In fact it was with pate that I first had them on a French holiday just after finishing law school.  I, and three of my friends from college, had arranged to take a driving holiday in the Lore Valley.  Well it wasn't a driving holiday so much as an eating and drinking holiday which engendered a life long interest in the red wines of the Loire (a restaurant near Waterloo station called RSJ has the best Loire wine list I have seen in Britain).  It all got a bit complicated in the months leading up to our planned trip, however.  I had known B for several years at college as we used to go to the student common room to watch Doctor Who every week.  He was the first person to buy me any metal wargames figures.  I was painting a lot of Airfix plastics and he saw some of the Games Workshop dwarves and bought me a dwarf flame cannon for my birthday.  Through this I discovered a whole new world of metal figure painting, as I left the 20mm plastics behind never to return to them.  J, a lovely redhead, had the room next door to B in our final year at college.  Unlike me, who lived out, these two had snagged rooms in college for the third year.  Rather than trudge all the way back to North Oxford when I fancied a cup of tea I used to pop up to B's room.  As soon as he flicked on the kettle switch at the wall (students don't seem to be allowed kettles in their rooms these days due to the dreaded health and safety) J would hear the noise and pop in too, so although we had been at college for two years that was the first time I got to know her, as she was a physicist.  Also on the same floor was another girl V, who had a tedious boyfriend when we were at college.  The tedious boyfriend played hockey (field hockey, for you North Americans) which I always thought a bit suspect as even though I know it can be  rough, tough game I always thought of it as a rough tough girls' game.

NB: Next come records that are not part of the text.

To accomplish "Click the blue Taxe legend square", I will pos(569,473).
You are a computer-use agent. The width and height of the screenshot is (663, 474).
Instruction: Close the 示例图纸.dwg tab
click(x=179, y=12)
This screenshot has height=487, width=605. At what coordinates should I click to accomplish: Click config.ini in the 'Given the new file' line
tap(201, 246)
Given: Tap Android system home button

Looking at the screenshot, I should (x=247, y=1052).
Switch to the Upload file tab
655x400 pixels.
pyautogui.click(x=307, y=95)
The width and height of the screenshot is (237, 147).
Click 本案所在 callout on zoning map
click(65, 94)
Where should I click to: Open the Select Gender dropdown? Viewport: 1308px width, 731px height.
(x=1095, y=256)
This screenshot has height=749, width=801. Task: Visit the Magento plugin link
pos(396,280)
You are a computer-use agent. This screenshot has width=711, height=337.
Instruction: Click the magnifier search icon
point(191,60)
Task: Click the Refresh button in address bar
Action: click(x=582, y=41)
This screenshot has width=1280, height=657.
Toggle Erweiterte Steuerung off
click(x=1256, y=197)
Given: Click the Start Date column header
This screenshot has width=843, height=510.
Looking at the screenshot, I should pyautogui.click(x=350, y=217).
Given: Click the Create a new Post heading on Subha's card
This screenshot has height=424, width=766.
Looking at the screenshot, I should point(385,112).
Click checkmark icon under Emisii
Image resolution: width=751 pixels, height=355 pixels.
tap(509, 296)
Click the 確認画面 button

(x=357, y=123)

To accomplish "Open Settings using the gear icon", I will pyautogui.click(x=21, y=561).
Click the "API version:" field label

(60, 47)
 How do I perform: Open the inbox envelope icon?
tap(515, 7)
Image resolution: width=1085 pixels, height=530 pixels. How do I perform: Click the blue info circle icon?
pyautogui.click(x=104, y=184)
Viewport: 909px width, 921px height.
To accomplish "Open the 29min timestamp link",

The Legatus, his girlfriend V, his best friend B and his ex-girlfriend J in Normandy, July 1983


Anyway, immediately after we left university J and I started going out, much to B's annoyance as he had been pursuing her for the whole time we were at college.  However at this point she was living back home in Cheshire which wasn't too handy.  She then moved to Somerset, which was equally inconvenient.  So although we had quite a few passionate weekends she decided to tell me the day before B's birthday party in May that she thought we should give up on it, due to the distance.  That's annoying, I thought, as she was a lovely girl with a fantastically perky body. I had to see  her at B's party where we were going to plan the final details of our holiday in the Loire. In fact, the party turned out to be just B, J, V and me for dinner.  V picked me up to give me  a lift to B's and we got on like a house on fire during the car journey over, and  she told me she was feeling fed up as she had just broken up with the tedious hockey playing boyfriend.  Anyway, both feeling unloved V and I got totally hammered on the remainder of B's cooking Marsala and the other two retired (separately) in embarrassment at our increasingly friendly antics, leaving V and I to it.




This left me in the slightly delicate situation, six weeks later, of travelling to France for two weeks in a car with my immediate ex-girlfriend J, my new girlfriend V who was J's best friend and B who had been trying to win over both, unsuccessfully, for four years.  Fortunately, everything seemed to go well on the ferry over to France and the initial drive through Normandy.  It was only when we stopped at the first of the many excellent little French hotels we stayed in (thanks to a hotel guide produced by a man called Arthur Eperon, whose choices were infallible) that we had a problem.  Both V and I thought that we would be sleeping in the same room but J flat out refused to share with B (much to his disappointment as he thought his time had come).  Sadly, we were too impecunious to have a double and two singles so I had to stay with B while the two girls shared.  B and I amused ourselves by imagining what the two girls were up to (usually involving the ewers and basins that were a feature of many of these hotel rooms) but I realised that this was going to be a very long two weeks indeed.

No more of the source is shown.